My mother hung the curtains and decided she liked these curtains better than the ones she had ordered.  "God took care of me," she claimed. 

"Seriously Mother?  What makes you think that God gives a rip about what kind of curtains you have hanging in your house?"

I don't think I realized how much hurt my words carried.  No one in my family is secretive about our struggle with confidence, self worth, and anxiety.  Yet my mother had finally gotten to a point in her life where she believe God loved her so much, that He sent a keying error to a customer service rep in order to bring a smile to her face.
As Christians, we believe Jesus left his home in heaven - forsaking the beauty of God for us, to bleed, suffer, and die because we have a problem with sin.  How then, is it such a stretch for him to do small, seemingly trivial things for us?  Especially if it brings him praise?

Every good and perfect gift is from above, coming down from the Father of the heavenly lights, who does not change like shifting shadows.  James 1:17

Now I'm not going to argue in favor of JC Penny having "perfect" curtains, but I do believe God wants our praise.  I also think he proves himself faithful in the little things sometimes to give us the courage to trust him in the big things.

When I worried that I would run alone during the Knoxville Marathon training runs, Lisa prayed God would send her someone who ran the same pace as her.  He answered her prayer, by sending her me.  Even in my sinful state (let's just be honest that worry is not only a sin, but denial of God's power and authority), God used me to answer prayer.

Having not learned my lesson, I recently began worrying about finding a safe place to ride my bike while preparing for my upcoming triathlon.  Never did it cross my mind to pray about it, after all - God doesn't care about silly things like my training schedule, or so I thought.   Until I woke up Saturday morning with the perfect place in mind. 

This perfect spot isn't anywhere I dreamed up.  As a matter of fact, it hadn't even crossed my mind.  Until it hit me that morning.  I could say it was "out of no where" but I don't think that's an accurate statement.  The perfect subdivision came like a slap across the face from heaven "trust me, I've got this," the slap said.

Casting all your care on him; for he cares for you.  1 Peter 5:7

I'm currently dealing with much bigger things in my life than simply training concerns (and promise to blog about them shortly), and I desperately needed this reminder, this assurance He's up there watching out for me.

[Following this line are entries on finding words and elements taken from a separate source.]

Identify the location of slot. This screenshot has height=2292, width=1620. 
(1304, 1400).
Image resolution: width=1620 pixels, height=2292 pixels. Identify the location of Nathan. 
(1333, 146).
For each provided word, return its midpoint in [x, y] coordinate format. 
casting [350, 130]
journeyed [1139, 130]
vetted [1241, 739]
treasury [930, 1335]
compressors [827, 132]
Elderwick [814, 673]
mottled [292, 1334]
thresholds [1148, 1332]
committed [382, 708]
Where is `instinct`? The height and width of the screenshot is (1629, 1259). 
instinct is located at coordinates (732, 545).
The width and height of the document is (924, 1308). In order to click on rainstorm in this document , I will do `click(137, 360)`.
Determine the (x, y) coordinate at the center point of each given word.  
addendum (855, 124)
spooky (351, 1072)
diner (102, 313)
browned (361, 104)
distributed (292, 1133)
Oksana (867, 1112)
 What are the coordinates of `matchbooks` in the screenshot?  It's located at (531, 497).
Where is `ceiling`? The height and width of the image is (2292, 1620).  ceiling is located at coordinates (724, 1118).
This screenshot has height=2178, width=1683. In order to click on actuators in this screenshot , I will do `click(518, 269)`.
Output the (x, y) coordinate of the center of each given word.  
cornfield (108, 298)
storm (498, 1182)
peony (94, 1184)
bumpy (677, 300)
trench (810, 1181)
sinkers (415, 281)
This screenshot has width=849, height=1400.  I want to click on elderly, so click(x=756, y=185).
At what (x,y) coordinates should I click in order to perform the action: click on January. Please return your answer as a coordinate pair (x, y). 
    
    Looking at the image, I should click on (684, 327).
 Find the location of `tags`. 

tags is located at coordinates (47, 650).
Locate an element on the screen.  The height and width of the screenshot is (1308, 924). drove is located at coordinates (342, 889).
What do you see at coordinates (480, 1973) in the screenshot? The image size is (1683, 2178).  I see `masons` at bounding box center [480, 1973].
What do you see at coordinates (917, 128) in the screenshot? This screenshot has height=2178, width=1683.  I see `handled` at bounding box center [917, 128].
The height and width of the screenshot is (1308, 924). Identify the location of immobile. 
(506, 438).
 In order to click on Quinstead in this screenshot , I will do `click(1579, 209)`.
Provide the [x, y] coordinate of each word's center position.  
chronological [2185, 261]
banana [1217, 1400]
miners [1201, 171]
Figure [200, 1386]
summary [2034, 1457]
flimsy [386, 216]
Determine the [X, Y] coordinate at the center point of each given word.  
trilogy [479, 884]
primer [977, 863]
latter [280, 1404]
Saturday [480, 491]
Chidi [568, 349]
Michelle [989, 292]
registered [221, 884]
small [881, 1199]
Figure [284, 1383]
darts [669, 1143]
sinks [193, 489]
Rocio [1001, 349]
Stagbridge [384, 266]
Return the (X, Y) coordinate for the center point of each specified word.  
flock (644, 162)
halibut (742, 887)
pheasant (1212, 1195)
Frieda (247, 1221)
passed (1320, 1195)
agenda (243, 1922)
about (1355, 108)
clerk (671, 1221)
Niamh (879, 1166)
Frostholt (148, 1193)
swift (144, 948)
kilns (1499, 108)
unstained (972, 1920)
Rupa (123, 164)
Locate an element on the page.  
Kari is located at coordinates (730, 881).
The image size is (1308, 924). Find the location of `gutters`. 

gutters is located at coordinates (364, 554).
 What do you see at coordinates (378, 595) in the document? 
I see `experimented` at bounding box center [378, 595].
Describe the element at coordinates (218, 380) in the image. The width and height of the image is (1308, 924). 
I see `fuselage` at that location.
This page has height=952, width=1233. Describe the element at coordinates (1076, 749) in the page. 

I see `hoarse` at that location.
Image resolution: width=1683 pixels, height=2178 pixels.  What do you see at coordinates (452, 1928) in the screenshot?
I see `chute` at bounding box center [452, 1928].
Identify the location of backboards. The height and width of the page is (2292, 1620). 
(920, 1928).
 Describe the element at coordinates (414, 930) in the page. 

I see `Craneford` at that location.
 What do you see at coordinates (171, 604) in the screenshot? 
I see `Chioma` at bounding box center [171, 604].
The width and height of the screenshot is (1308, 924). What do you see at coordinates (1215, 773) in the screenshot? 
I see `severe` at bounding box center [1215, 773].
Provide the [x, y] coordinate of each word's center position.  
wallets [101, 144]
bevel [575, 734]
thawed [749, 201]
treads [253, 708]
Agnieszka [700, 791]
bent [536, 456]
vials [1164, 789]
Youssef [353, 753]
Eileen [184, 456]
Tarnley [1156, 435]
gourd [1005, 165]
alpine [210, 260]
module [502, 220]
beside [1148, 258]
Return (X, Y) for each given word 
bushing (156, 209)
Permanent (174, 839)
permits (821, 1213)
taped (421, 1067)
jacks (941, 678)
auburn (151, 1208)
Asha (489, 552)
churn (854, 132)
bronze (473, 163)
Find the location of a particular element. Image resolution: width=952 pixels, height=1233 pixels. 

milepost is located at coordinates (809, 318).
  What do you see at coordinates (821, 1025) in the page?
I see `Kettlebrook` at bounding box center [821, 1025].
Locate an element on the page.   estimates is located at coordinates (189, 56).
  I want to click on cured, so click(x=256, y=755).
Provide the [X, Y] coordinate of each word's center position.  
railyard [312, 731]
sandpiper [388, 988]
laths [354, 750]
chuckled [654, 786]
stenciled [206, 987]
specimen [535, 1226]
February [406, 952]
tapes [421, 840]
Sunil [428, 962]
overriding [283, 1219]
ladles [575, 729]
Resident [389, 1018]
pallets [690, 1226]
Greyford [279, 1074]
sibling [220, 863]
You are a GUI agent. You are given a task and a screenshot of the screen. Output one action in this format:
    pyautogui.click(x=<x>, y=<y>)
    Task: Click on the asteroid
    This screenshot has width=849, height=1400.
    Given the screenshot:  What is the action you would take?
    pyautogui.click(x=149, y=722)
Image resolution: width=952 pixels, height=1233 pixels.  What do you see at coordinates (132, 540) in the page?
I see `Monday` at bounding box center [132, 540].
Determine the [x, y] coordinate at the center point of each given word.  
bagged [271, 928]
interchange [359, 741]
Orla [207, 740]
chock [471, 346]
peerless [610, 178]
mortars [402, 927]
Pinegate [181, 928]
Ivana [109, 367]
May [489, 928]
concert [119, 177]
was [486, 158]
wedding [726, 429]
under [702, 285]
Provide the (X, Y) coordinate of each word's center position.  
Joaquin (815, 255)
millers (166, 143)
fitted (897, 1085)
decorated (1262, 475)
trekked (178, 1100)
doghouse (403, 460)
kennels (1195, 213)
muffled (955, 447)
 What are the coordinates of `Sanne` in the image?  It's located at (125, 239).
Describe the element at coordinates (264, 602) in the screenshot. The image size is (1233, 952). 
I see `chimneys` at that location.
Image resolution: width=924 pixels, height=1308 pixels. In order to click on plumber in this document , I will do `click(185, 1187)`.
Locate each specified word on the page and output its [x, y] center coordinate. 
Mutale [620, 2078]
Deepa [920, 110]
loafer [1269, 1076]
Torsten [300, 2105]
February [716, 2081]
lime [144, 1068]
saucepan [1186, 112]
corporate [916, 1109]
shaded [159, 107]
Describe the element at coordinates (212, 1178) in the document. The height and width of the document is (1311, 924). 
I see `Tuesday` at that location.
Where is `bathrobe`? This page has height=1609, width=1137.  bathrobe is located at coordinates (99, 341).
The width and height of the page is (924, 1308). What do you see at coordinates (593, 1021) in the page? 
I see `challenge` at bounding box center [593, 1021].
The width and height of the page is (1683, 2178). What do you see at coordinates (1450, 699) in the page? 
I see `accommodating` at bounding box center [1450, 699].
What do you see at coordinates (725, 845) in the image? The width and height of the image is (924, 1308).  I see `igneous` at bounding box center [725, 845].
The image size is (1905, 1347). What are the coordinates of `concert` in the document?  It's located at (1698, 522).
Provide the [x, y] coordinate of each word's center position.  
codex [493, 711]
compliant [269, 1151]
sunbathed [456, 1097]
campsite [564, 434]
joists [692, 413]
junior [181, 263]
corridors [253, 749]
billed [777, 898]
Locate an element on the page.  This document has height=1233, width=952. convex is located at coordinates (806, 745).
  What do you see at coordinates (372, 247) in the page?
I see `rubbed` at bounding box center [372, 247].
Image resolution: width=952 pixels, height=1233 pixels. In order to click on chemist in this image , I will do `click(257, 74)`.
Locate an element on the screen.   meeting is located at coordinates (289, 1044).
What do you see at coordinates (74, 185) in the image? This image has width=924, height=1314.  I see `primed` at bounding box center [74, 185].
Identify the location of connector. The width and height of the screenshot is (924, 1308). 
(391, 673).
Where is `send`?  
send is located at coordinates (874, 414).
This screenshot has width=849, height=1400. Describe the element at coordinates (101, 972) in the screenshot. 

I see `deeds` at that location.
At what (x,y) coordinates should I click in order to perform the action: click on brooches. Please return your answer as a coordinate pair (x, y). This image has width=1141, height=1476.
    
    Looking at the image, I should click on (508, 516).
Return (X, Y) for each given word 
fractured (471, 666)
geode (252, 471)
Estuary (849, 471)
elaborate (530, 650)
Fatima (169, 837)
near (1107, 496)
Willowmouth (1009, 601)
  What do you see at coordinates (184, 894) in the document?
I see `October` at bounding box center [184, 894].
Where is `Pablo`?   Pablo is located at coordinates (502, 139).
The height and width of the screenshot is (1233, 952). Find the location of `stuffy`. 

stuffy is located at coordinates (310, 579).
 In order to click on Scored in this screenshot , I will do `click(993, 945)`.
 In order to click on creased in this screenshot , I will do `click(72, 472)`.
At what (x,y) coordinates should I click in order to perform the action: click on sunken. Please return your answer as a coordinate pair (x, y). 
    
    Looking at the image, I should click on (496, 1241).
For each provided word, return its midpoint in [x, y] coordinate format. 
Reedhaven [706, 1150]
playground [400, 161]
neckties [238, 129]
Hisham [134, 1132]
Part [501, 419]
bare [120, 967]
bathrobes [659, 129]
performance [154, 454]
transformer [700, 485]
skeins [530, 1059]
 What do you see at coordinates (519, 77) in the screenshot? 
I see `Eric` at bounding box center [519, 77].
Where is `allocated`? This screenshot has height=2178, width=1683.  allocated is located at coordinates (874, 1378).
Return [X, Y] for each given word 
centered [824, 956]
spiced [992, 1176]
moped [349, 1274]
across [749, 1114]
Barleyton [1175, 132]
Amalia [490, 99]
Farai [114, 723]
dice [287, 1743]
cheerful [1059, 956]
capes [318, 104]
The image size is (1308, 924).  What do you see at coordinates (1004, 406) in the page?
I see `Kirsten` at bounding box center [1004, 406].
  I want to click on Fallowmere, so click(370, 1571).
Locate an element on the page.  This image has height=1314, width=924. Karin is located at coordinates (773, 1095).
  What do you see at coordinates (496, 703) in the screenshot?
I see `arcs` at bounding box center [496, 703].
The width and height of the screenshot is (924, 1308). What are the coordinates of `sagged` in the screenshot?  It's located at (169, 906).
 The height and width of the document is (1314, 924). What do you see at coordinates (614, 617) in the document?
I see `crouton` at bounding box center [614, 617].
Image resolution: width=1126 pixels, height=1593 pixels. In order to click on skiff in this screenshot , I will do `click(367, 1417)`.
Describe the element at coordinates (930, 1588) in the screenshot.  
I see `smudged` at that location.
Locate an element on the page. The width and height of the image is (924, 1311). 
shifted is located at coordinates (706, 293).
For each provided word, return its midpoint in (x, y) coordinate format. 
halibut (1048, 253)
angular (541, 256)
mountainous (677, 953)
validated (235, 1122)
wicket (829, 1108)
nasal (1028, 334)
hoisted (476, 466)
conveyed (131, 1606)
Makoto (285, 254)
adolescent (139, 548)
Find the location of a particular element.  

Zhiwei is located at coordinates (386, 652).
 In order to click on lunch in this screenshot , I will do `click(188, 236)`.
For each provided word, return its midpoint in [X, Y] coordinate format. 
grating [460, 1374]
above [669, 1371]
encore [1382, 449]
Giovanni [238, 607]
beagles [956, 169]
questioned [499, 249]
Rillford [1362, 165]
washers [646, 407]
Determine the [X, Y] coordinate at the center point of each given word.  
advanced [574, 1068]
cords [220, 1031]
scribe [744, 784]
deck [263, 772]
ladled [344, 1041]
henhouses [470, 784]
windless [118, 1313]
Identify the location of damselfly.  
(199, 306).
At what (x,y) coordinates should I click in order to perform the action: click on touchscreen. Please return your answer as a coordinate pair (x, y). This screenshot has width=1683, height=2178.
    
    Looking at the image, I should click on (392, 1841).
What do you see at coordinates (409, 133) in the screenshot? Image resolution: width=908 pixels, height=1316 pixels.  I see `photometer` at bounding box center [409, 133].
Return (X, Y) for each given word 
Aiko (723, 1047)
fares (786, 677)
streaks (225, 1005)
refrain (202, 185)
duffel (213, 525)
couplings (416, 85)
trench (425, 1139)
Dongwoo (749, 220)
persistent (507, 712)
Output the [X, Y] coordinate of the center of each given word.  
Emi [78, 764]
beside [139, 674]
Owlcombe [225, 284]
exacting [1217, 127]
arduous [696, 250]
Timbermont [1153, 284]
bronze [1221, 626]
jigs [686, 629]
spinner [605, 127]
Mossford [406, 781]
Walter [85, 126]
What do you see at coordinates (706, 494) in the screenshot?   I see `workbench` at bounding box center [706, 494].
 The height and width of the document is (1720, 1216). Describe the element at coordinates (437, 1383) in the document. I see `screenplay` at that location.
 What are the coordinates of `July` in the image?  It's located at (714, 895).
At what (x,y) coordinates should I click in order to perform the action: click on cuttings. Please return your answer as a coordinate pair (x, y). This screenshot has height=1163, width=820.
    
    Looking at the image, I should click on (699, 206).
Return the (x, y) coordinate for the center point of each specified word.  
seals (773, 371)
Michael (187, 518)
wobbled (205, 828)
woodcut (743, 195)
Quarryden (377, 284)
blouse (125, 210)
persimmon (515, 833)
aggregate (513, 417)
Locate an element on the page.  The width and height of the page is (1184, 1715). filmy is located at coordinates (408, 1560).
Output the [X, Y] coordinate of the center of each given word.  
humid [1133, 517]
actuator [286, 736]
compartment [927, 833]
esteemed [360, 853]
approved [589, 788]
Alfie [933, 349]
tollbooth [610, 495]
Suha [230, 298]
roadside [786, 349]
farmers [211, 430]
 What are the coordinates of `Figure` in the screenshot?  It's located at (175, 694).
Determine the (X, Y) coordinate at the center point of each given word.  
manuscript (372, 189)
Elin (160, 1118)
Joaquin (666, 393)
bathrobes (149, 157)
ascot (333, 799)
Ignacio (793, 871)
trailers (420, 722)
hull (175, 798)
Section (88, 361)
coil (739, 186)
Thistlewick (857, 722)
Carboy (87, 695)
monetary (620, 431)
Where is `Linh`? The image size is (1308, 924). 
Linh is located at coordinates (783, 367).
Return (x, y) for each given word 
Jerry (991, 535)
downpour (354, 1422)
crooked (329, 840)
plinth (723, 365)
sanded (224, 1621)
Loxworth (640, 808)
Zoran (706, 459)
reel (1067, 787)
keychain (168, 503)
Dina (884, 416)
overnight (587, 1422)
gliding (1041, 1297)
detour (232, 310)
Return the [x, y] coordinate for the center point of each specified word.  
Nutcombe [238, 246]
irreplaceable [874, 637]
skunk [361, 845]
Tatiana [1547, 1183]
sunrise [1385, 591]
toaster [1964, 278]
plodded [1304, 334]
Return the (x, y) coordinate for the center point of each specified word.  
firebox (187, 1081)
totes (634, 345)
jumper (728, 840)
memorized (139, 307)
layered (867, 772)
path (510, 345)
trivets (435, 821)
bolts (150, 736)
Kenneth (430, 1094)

I don't claim to know why some go to bed hungry each night, yet my mother gets sent curtains from God.  I don't know why I get the medicine I need to heal me, while others die of their disease.  I do, however, celebrate the God of the Universe who sent his son to rescue the perishing.  I celebrate the God has promised to meet all of our needs.  I celebrate the God of fashionable curtains, because he seeks after his lambs so that he may bring them back to him.

I'd love for you to share one way God has tangibly shown his love for you.